Source code for numkit.fitting

# numkit --- data fitting
# Copyright (c) 2010 Oliver Beckstein <orbeckst@gmail.com>
# Released under the "Modified BSD Licence" (see COPYING).

import numpy
import logging
logger = logging.getLogger("numkit.fitting")



[docs]
def Pearson_r(x,y):
    """Pearson's r (correlation coefficient).

       Pearson(x,y) --> correlation coefficient

    *x* and *y* are arrays of same length.

    Historical note -- Naive implementation of Pearson's r ::
      Ex = scipy.stats.mean(x)
      Ey = scipy.stats.mean(y)
      covxy = numpy.sum((x-Ex)*(y-Ey))
      r = covxy/math.sqrt(numpy.sum((x-Ex)**2)*numpy.sum((y-Ey)**2))
    """
    return numpy.corrcoef(x,y)[1,0]



[docs]
def linfit(x,y,dy=None):
    """Fit a straight line y = a + bx to the data in *x* and *y*.

    Errors on y should be provided in dy in order to assess the
    goodness of the fit and derive errors on the parameters.

      linfit(x,y[,dy]) --> result_dict

    Fit y = a + bx to the data in x and y by analytically minimizing
    chi^2. dy holds the standard deviations of the individual y_i. If
    dy is not given, they are assumed to be constant (note that in
    this case Q is set to 1 and it is meaningless and chi2 is
    normalised to unit standard deviation on all points!).

    Returns the parameters a and b, their uncertainties sigma_a and
    sigma_b, and their correlation coefficient r_ab; it also returns
    the chi-squared statistic and the goodness-of-fit probability Q
    (that the fit would have chi^2 this large or larger; Q < 10^-2
    indicates that the model is bad --- Q is the probability that a
    value of chi-square as _poor_ as the calculated statistic chi2
    should occur by chance.)

    :Returns: result_dict with components

       intercept, sigma_intercept
           a +/- sigma_a
       slope, sigma_slope
           b +/- sigma_b
       parameter_correlation
           correlation coefficient r_ab between a and b
       chi_square
           chi^2 test statistic
       Q_fit
           goodness-of-fit probability

    Based on 'Numerical Recipes in C', Ch 15.2.
    """
    if dy is None:
        dy = []
    import scipy.stats

    n = len(x)
    m = len(y)
    if n != m:
        raise ValueError("lengths of x and y must match: {0!s} != {1!s}".format(n, m))

    try:
        have_dy = (len(dy) > 0)
    except TypeError:
        have_dy = False

    if not have_dy:
        dy = numpy.ones((n), numpy.float64)

    x  = numpy.asarray(x)
    y  = numpy.asarray(y)
    dy = numpy.asarray(dy)

    s2  = dy*dy
    S   = numpy.add.reduce(1/s2)
    Sx  = numpy.add.reduce(x/s2)
    Sy  = numpy.add.reduce(y/s2)
    Sxx = numpy.add.reduce(x*x/s2)
    Sxy = numpy.add.reduce(x*y/s2)

    t   = (x - Sx/S)/dy
    Stt = numpy.add.reduce(t*t)

    b = numpy.add.reduce(t*y/dy)/Stt
    a = (Sy - Sx*b)/S

    sa = numpy.sqrt((1 + (Sx*Sx)/(S*Stt))/S)
    sb = numpy.sqrt(1/Stt)

    covab = -Sx/(S*Stt)
    r = covab/(sa*sb)

    chi2 = numpy.add.reduce(((y-a-b*x)/dy)**2)
    if not have_dy:
        # estimate error if none were provided
        sigmadata = numpy.sqrt(chi2/(n-2))
        sa *= sigmadata
        sb *= sigmadata
        Q = 1.0
    else:
        Q = scipy.stats.distributions.chi2.sf(chi2, n-2)

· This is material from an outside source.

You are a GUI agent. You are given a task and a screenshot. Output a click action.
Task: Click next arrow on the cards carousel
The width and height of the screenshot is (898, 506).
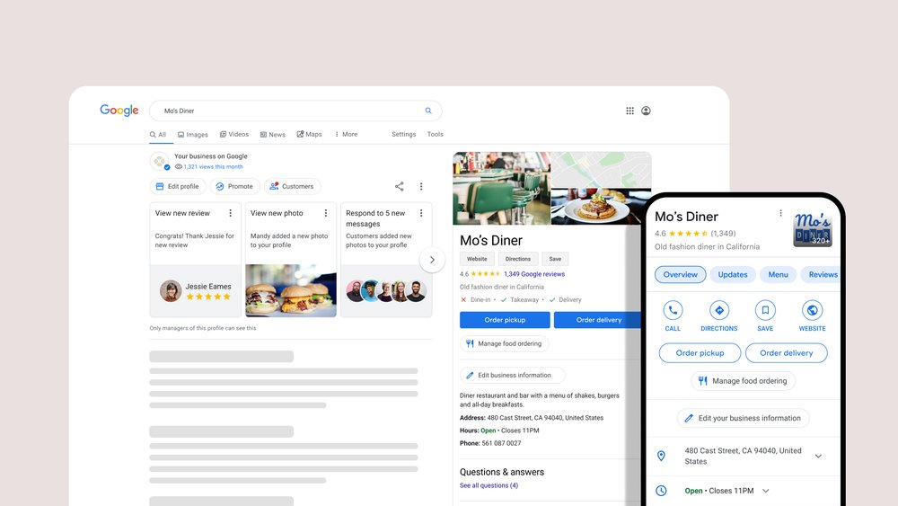pyautogui.click(x=432, y=260)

    return {"intercept":a,"slope":b,
            "sigma_intercept":sa,"sigma_slope":sb,
            "parameter_correlation":r, "chi_square":chi2, "Q":Q}




[docs]
class FitFunc(object):
    """Fit a function f to data (x,y) using the method of least squares.

    The function is fitted when the object is created, using
    :func:`scipy.optimize.leastsq`. One must derive from the base class
    :class:`FitFunc` and override the :meth:`FitFunc.f_factory` (including
    the definition of an appropriate local :func:`fitfunc` function) and
    :meth:`FitFunc.initial_values` appropriately. See the examples for a
    linear fit :class:`FitLin`, a 1-parameter exponential fit :class:`FitExp`,
    or a 3-parameter double exponential fit :class:`FitExp2`.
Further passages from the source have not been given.